A renovação antecipada das concessões de ferrovias – medida com que o governo promete destravar R$ 25 bilhões em investimentos – enfrenta um novo obstáculo. O Ministério Público Federal (MPF) recomendou ontem à noite, em ofício encaminhado para a Agência Nacional de Transportes Terrestres (ANTT), que ela se abstenha de assinar aditivos com prorrogações para “quaisquer contratos” no setor.
Na prática, a correspondência serve como um alerta claro do MPF de que haverá judicialização em torno do assunto caso a agência reguladora siga adiante com o processo. Os procuradores da 3ª Câmara de Coordenação e Revisão (CCR), que trata de direitos do consumidor e da ordem econômica, deram prazo de dez dias úteis para manifestação da ANTT.
As concessões atuais expiram na próxima década. O governo abriu negociações para estender, por 30 anos, os contratos com cinco empresas: Rumo Malha Paulista, MRS Logística, Estrada de Ferro Vitória-Minas, Estrada de Ferro Carajás (EFC) e Ferrovia Centro-Atlântica (FCA). A Malha Sul, também operada pela Rumo, deve entrar brevemente na lista.
O Palácio do Planalto vê esse processo como uma oportunidade para desengavetar investimentos de expansão da rede, que praticamente não sai do lugar desde sua transferência à iniciativa privada, nos anos 90. Obras como o Ferroanel de São Paulo, o contorno ferroviário de Belo Horizonte e o trecho Rio-Porto do Açu (RJ) são algumas apostas do governo. O mercado vem trabalhando com a expectativa de que o primeiro aditivo contratual, referente à Malha Paulista da Rumo, possa sair ainda neste ano.
O ofício do MPF, ao qual o Valor teve acesso, enfatiza duas recomendações. Primeira: a ANTT deve evitar a assinatura das prorrogações até “manifestação conclusiva” do Tribunal de Contas da União (TCU) sobre o pleito de cada concessionária. Segunda: uma vez demonstrado o atendimento dos requisitos legais e a vantagem de mais prazo sobre uma eventual relicitação dos ativos, espera-se a regularização de passivos, débitos existentes e possíveis descumprimentos contratuais antes de qualquer aditivo.
“Reconhecemos o elevado déficit de infraestrutura logística do país e a importância do investimento privado para enfrentar esse problema.
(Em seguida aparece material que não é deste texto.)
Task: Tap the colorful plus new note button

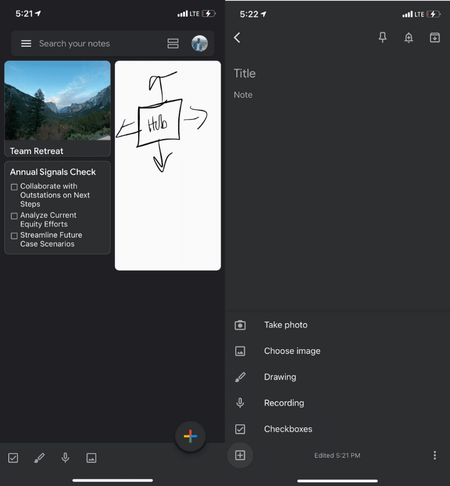Action: click(190, 437)
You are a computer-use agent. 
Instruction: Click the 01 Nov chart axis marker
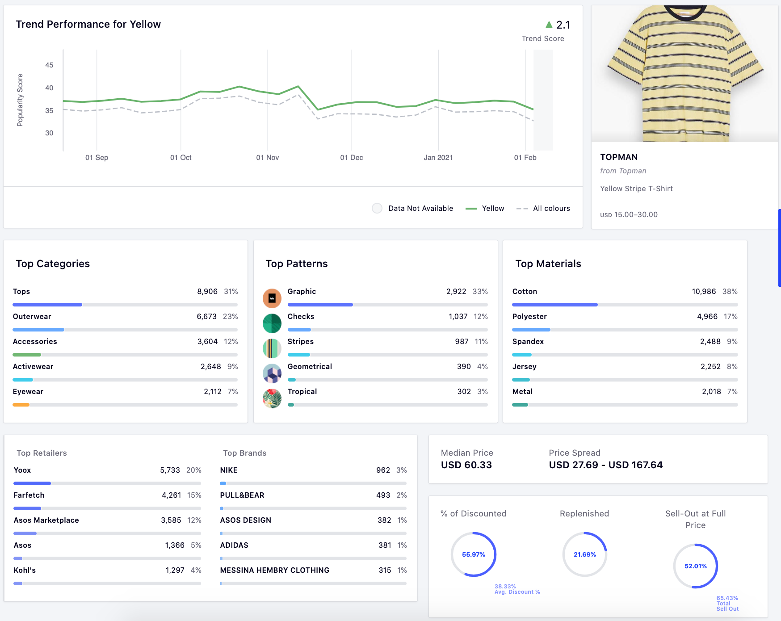268,157
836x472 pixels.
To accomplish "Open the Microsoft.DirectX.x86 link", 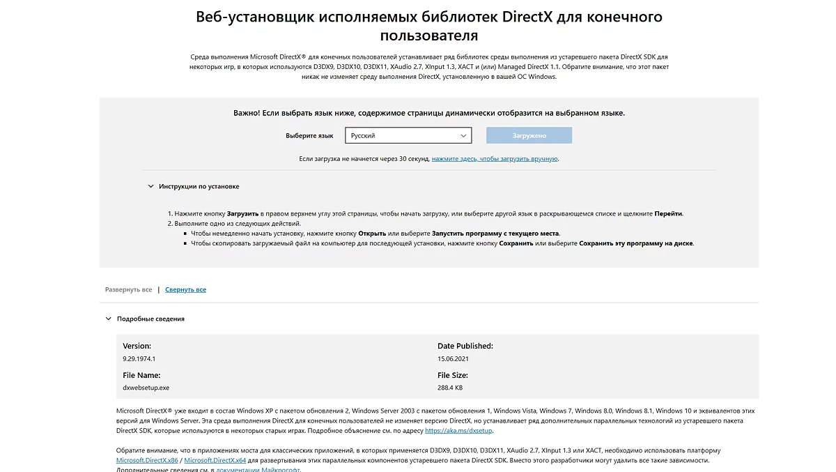I will pyautogui.click(x=147, y=459).
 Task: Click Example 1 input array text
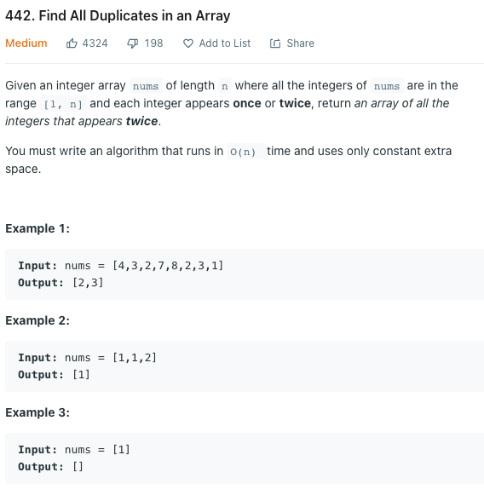click(x=168, y=266)
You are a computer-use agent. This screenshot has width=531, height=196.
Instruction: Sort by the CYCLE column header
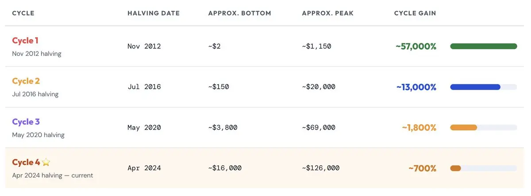(x=23, y=13)
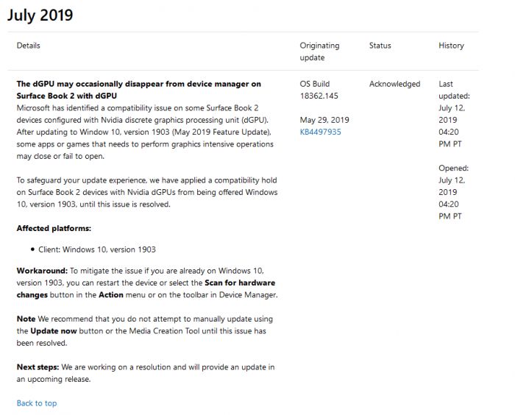
Task: Click the Affected platforms heading
Action: tap(54, 228)
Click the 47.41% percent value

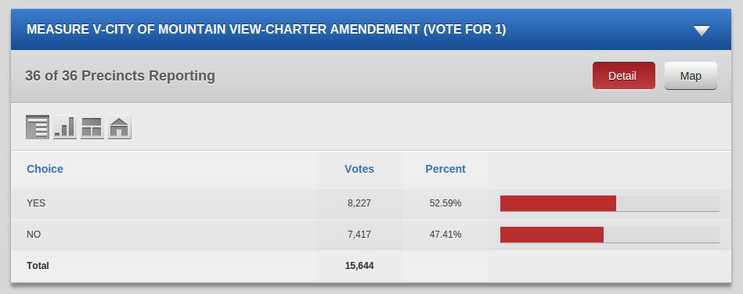click(x=445, y=235)
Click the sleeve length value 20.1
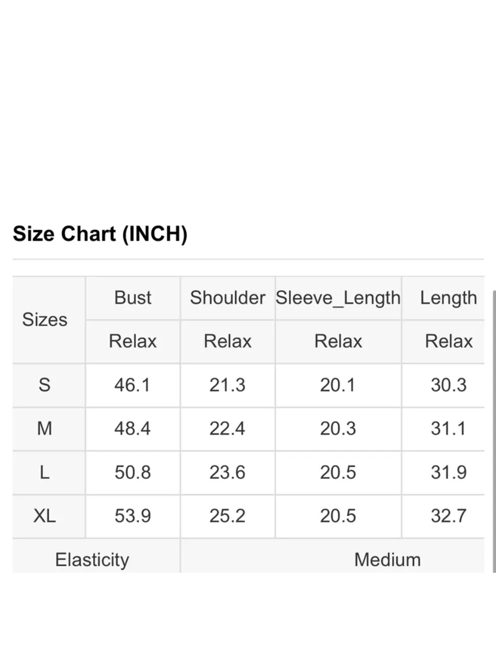The height and width of the screenshot is (655, 496). (x=338, y=385)
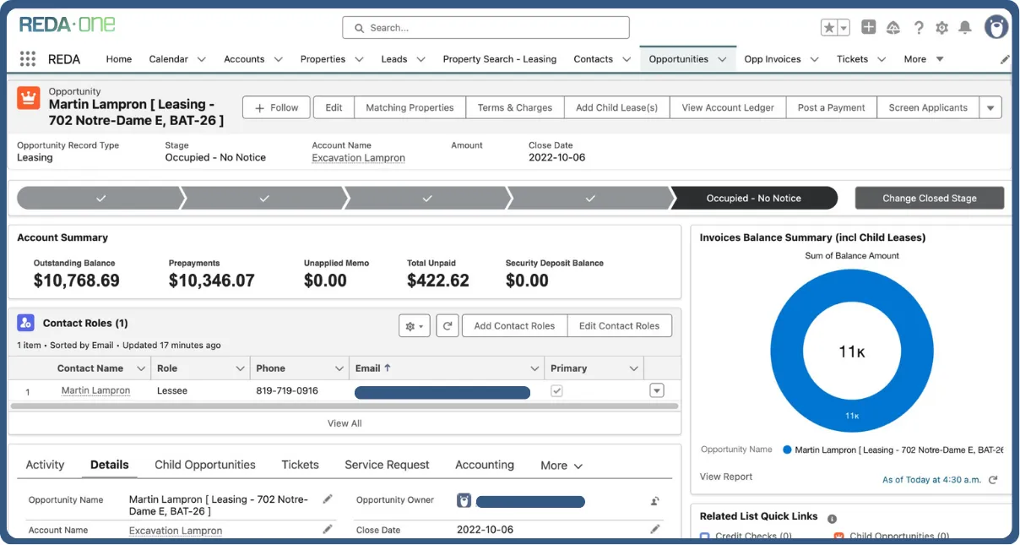Image resolution: width=1020 pixels, height=545 pixels.
Task: Expand the Opportunities tab dropdown arrow
Action: click(x=723, y=58)
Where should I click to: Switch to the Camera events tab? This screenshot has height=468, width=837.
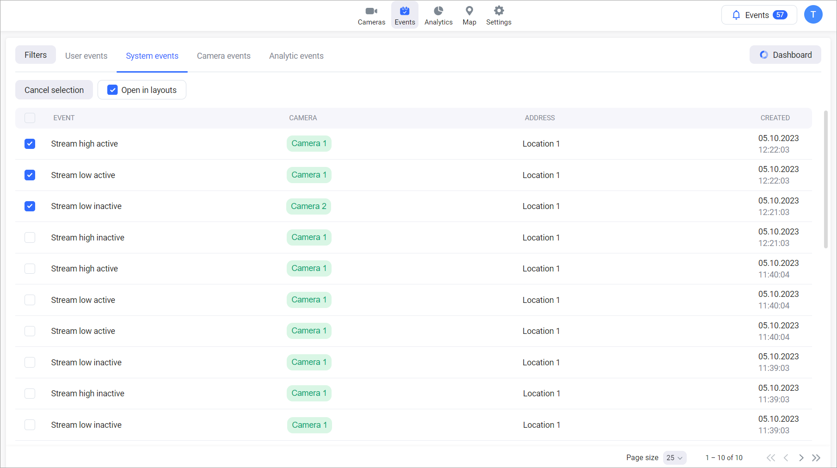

No entanto, defendemos a importância de termos ambiente regulatório estável e com acentuada segurança jurídica para atrair o investimento”, diz o procurador José Elaeres Marques Teixeira, que coordena a 3ª CCR do Ministério Público.
Elaeres aponta fragilidades na MP 752, a medida provisória que permite renovar antecipadamente os contratos de ferrovias, convertida em lei pelo Congresso Nacional e sancionada em junho.
“A prorrogação do contrato de concessão de serviço público constitui regra de excepcionalidade”, afirma o procurador do MPF. “Muito embora a Lei 13.448 exija a demonstração de vantajosidade da prorrogação antecipada do contrato, em detrimento da realização de uma nova licitação, os critérios objetivos definidos são extremamente mais permissivos do que aqueles previstos para uma concessão ordinária.”
O MPF faz ainda várias outras considerações negativas, como o “elevado risco moral e consequente prejuízo que pode advir de uma avaliação fragmentada dos pedidos” feitos pelas concessionárias sob o mesmo grupo controlador, em referência à Rumo. Cita também “problemas relacionados ao modelo de regulação vigente” no país: abandono de trechos ferroviários, tarifas abusivas, lesão ao patrimônio público (bens, histórico e cultural).
Além da cautela adotada pelos procuradores com relação ao assunto, a prorrogação antecipada das concessões de ferrovias é objeto de uma Ação Direta de Inconstitucionalidade (Adin) movida pela Ferrofrente – que reúne trabalhadores, usuários e operadores “em defesa” das ferrovias – e pela Federação das Associações de Engenheiros Ferroviários.
Depois da Malha Paulista, a concessionária com processo mais adiantado na ANTT atualmente é a MRS Logística.